My second example isn’t about satire attacking the left; instead it is about the increasing presence of satire in places that would have previously been unthinkable. Because stupidity is spreading like an epidemic, satire is cropping up in unlikely places.
Only that can explain how satire, snark and sass entered into an amicus brief field by the West Virginia ACLU last week in Murray Energy’s libel and defamation suit against HBO satire host John Oliver. The lawsuit stems from a brilliant attack Oliver launched on the coal industry, especially Murray energy CEO Bob Murray. If you haven’t seen that clip, it’s one of Oliver’s best.
But what’s interesting isn’t the fact that a satirist is being sued by Murray for making fun of him; it’s that the amicus brief itself is a brilliant piece of satirical humor. And while it clearly places Murray as the butt of the joke, its real target is the sheer insanity of the case itself.
“It is apt that one of Plaintiffs’ objections to the [John Oliver] show is about a human-sized squirrel named Mr. Nutterbutter, because this case is nuts,” the ACLU-WV writes. Oliver had used a stuffed human-sized squirrel, Mr. Nutterbutter, to launch some especially sharp jabs at Murray, including the now-classic line: “Eat shit, Bob.”
But in the end, it is the absurdity of the Murray lawsuit that the brief targets with this jab:
It is a basic concept of free speech that you do not get to sue media organizations because you don’t like their coverage. However, this is apparently a difficult concept for Plaintiffs to grasp.
Plaintiff’s Requested Injunction is Clearly Unconstitutional. You Can’t Get a Court Order Telling the Press How to Cover Stories, Bob.
As the brief makes the case that the suit is meritless, it offers this header:
Anyone Can Legally Say ‘Eat Shit, Bob!’
Sure, the target here is Murray and his frivolous lawsuit. But the snarky satire in the brief uses irony and humor to make a larger point: that “Bob Murray needs to be taught that our judicial system is simply not the place for harassment and petty grievances.” In other words, the wealthy should not be able to sue people and media outlets that make them look bad.

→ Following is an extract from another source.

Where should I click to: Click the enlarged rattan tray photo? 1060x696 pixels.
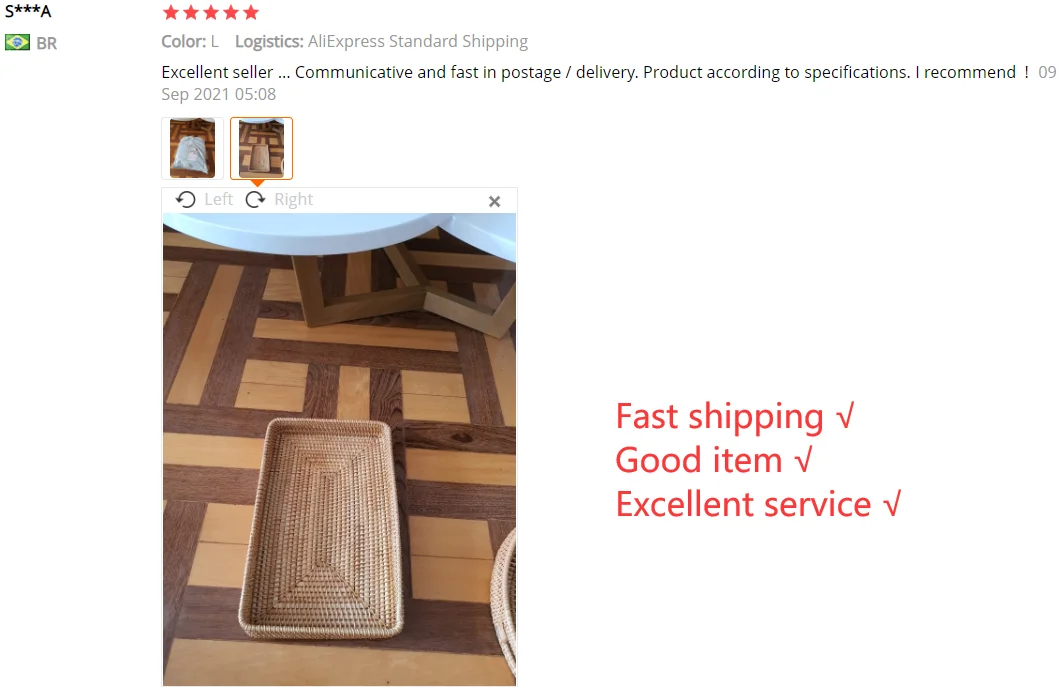(339, 449)
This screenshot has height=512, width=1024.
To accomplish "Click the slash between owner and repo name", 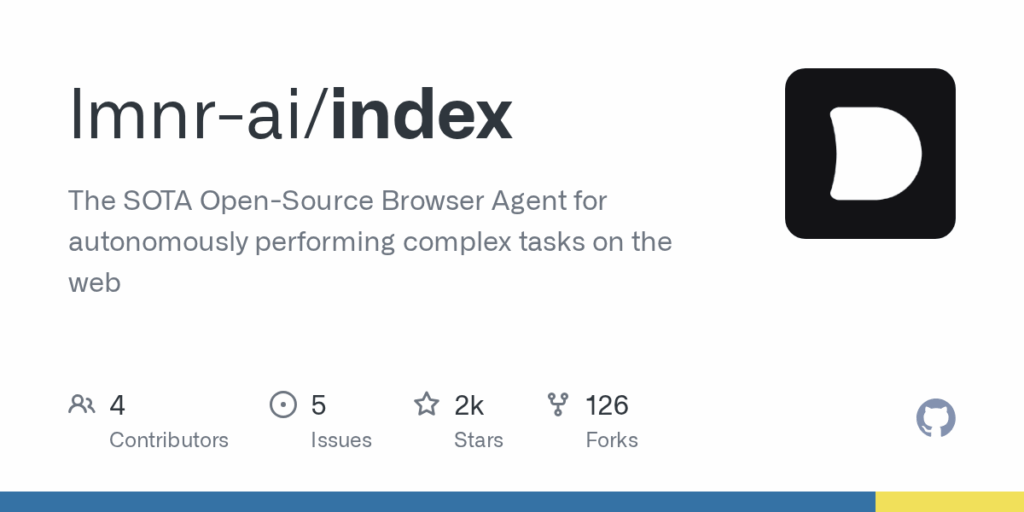I will point(315,114).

Flanagan’s article suggested that Trump supporters were angry at satirical attacks on their beliefs — much like the way that Murray was angry with Oliver for mocking him. But her argument has inverted cause and effect.
Instead it is the satirist who is exhausted by the daily onslaught of stupidity on offer throughout our nation. Satire doesn’t breed delusional voters; it responds to their existence.
Our problem isn’t that we are divided and it isn’t that Trump supporters like Murray are miffed when ridiculed. Satire isn't simply mockery. It isn't about cutting down — although it can feel that way if it pokes fun at your stupid beliefs.